:: How to complete this task ::
Some lines below hold "text". Pick them out and copy them.

[Saved entries]
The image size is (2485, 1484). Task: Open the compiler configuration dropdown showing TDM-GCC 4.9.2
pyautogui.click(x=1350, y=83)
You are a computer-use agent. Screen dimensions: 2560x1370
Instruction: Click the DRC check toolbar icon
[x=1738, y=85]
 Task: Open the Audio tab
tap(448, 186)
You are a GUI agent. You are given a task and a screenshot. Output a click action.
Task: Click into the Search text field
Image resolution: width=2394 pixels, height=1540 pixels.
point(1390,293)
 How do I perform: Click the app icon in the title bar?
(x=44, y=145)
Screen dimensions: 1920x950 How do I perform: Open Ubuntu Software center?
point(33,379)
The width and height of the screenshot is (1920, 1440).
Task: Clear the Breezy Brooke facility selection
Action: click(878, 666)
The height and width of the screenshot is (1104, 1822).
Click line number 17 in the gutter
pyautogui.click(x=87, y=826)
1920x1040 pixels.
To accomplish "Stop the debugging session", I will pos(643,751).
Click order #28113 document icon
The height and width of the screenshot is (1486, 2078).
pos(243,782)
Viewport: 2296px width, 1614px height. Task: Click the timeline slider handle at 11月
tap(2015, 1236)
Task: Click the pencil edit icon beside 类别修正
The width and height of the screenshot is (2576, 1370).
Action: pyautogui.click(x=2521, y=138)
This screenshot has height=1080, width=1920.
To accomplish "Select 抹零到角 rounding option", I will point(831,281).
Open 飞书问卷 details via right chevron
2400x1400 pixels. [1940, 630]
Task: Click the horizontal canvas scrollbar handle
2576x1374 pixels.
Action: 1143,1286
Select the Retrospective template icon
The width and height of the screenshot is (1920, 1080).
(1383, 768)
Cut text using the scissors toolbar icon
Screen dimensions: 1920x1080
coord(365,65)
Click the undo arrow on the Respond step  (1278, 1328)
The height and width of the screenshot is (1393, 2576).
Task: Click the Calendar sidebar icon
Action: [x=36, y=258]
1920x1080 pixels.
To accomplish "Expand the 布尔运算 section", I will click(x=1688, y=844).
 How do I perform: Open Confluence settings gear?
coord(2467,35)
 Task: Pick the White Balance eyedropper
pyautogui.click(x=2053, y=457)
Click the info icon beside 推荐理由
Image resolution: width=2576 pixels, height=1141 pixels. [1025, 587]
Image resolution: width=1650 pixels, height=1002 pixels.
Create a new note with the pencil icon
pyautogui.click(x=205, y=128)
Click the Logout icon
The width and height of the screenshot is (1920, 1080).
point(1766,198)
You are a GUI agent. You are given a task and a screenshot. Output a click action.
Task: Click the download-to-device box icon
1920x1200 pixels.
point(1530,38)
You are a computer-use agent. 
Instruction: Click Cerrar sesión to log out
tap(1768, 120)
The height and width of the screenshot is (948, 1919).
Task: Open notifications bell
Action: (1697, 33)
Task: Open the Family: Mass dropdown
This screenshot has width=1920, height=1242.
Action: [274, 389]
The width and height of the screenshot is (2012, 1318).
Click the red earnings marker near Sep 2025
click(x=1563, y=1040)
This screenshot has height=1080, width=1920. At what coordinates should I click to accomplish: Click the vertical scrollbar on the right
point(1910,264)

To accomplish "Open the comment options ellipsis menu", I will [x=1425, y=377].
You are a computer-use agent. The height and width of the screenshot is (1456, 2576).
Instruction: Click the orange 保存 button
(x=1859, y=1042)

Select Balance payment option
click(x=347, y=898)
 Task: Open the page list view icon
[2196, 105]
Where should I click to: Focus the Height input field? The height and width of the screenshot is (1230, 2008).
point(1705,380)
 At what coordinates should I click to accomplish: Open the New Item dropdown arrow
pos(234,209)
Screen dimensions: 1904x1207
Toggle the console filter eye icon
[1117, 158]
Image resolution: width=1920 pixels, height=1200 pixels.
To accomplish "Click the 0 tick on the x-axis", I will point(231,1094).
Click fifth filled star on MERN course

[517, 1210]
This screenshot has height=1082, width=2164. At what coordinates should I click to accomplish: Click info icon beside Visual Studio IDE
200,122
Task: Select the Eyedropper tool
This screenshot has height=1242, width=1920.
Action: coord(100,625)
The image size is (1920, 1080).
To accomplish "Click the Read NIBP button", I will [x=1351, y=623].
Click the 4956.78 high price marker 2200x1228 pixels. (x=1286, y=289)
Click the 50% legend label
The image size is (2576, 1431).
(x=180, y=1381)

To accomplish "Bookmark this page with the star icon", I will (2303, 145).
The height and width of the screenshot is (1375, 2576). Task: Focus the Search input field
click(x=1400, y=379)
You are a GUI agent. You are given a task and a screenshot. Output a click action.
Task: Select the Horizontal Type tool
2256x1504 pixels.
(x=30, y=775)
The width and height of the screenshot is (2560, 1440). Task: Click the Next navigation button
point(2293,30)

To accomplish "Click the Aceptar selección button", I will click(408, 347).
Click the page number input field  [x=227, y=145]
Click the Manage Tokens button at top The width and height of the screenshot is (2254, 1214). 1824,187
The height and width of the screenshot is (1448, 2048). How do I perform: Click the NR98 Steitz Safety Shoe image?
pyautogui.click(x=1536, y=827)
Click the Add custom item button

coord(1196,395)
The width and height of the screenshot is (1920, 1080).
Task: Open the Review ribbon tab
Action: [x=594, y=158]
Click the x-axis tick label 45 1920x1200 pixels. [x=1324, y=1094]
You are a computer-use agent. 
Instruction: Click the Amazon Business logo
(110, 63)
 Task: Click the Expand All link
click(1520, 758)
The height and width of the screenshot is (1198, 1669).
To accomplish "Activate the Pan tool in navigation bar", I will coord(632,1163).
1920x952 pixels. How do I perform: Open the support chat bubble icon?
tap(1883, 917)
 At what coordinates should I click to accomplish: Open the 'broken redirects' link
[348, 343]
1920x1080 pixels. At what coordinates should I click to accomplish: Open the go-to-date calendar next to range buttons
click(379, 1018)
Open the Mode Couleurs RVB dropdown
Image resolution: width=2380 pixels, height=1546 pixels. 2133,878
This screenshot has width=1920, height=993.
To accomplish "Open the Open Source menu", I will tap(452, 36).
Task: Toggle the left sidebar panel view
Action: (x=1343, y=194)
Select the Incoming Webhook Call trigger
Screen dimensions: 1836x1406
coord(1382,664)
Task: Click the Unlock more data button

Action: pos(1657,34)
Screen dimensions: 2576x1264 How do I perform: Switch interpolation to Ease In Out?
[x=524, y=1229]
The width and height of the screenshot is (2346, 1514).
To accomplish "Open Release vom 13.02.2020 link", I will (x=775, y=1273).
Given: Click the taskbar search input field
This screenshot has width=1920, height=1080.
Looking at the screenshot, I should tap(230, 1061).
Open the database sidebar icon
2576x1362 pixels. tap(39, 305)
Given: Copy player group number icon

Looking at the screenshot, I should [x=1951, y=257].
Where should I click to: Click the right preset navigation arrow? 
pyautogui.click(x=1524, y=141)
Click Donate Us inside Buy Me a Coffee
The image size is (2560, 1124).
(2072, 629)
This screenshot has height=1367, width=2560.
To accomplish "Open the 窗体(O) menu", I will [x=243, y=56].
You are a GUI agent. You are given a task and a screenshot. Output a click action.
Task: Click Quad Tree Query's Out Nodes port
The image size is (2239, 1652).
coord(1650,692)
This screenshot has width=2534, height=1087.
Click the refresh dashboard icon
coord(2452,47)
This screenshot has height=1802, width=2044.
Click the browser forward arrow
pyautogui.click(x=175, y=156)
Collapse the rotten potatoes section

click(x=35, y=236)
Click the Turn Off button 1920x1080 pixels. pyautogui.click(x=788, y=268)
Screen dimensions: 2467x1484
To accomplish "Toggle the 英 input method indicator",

:: Task solution ::
Task: Click into the Search text field
Cut text using the scissors toolbar icon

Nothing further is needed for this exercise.